Task to complete: Scan the material for the word "computer" and return every matching line.

-------

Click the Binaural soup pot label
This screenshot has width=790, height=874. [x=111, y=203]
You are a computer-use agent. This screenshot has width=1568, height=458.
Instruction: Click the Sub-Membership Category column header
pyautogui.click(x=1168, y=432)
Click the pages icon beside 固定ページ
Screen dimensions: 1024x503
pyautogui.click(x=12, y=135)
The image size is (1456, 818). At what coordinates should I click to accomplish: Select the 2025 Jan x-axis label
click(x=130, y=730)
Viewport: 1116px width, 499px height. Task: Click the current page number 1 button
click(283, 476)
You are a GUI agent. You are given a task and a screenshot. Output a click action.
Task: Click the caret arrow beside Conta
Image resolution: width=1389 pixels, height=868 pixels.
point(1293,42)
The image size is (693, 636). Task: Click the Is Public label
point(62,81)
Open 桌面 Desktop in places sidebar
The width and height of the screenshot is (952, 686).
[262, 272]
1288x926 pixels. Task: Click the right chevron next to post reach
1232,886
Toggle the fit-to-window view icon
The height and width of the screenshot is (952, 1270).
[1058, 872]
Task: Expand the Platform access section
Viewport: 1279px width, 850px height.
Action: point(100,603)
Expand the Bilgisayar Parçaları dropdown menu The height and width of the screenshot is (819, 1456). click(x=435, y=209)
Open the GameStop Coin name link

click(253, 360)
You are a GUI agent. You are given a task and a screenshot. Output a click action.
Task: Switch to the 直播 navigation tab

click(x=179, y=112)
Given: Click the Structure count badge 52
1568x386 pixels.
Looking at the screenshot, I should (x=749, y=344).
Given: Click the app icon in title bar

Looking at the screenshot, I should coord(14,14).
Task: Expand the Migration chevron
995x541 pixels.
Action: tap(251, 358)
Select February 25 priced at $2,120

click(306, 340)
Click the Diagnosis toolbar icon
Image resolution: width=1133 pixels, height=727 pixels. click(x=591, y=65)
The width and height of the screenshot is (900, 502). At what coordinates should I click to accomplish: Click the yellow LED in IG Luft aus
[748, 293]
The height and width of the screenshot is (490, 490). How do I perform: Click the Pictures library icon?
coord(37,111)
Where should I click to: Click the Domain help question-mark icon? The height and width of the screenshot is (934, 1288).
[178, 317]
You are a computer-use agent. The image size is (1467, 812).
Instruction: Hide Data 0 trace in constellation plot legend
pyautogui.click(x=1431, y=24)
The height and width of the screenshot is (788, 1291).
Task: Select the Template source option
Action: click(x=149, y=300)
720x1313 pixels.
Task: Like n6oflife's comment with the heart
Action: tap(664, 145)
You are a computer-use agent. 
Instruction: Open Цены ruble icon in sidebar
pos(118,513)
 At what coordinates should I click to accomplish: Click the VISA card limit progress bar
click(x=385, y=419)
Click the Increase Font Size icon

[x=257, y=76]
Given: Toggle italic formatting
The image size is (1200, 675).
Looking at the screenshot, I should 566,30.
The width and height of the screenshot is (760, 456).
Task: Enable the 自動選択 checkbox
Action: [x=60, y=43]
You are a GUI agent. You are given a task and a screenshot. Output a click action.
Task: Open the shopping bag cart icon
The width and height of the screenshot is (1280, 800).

-------

Output for this task:
You are a computer-use agent. This screenshot has width=1568, height=458.
You are a computer-use agent. The image size is (1467, 812).
You are a computer-use agent. 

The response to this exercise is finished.